Description of the task: All lines from the line containing "Instruction: Open the" up to and including the last line of the entries must be written out exactly, with no others.

<<<<

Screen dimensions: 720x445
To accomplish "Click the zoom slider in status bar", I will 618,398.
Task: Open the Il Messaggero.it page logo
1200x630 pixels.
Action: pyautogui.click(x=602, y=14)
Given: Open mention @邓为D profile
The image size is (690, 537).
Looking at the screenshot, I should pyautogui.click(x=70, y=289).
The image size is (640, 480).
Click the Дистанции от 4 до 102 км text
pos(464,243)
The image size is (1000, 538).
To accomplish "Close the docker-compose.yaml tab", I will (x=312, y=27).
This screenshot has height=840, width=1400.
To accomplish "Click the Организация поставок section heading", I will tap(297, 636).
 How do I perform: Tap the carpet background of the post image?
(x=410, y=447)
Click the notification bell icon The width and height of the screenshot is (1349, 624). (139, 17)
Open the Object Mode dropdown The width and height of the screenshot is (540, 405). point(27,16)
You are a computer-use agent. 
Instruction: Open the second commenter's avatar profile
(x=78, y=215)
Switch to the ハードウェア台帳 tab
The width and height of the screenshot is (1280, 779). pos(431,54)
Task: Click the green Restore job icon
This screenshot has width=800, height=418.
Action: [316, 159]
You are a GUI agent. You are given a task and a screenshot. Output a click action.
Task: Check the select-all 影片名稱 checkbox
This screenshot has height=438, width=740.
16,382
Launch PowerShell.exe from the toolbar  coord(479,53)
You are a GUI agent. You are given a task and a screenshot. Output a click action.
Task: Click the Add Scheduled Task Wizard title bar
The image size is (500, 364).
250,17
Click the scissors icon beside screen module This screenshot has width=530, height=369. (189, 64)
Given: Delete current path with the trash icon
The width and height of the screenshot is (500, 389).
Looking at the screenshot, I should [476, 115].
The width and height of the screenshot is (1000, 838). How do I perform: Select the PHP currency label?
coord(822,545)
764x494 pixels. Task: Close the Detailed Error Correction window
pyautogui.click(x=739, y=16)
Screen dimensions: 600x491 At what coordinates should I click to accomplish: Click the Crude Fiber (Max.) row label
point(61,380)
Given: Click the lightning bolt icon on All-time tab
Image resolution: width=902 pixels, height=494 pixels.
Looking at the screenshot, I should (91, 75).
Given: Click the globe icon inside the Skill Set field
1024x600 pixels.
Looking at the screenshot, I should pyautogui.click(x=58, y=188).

>>>>

Answer section:
Instruction: Open the second commenter's avatar profile
(x=78, y=215)
Switch to the ハードウェア台帳 tab
The width and height of the screenshot is (1280, 779). pos(431,54)
Task: Click the green Restore job icon
This screenshot has width=800, height=418.
Action: [316, 159]
You are a GUI agent. You are given a task and a screenshot. Output a click action.
Task: Check the select-all 影片名稱 checkbox
This screenshot has height=438, width=740.
16,382
Launch PowerShell.exe from the toolbar  coord(479,53)
You are a GUI agent. You are given a task and a screenshot. Output a click action.
Task: Click the Add Scheduled Task Wizard title bar
The image size is (500, 364).
250,17
Click the scissors icon beside screen module This screenshot has width=530, height=369. (189, 64)
Given: Delete current path with the trash icon
The width and height of the screenshot is (500, 389).
Looking at the screenshot, I should [476, 115].
The width and height of the screenshot is (1000, 838). How do I perform: Select the PHP currency label?
coord(822,545)
764x494 pixels. Task: Close the Detailed Error Correction window
pyautogui.click(x=739, y=16)
Screen dimensions: 600x491 At what coordinates should I click to accomplish: Click the Crude Fiber (Max.) row label
point(61,380)
Given: Click the lightning bolt icon on All-time tab
Image resolution: width=902 pixels, height=494 pixels.
Looking at the screenshot, I should (91, 75).
Given: Click the globe icon inside the Skill Set field
1024x600 pixels.
Looking at the screenshot, I should pyautogui.click(x=58, y=188).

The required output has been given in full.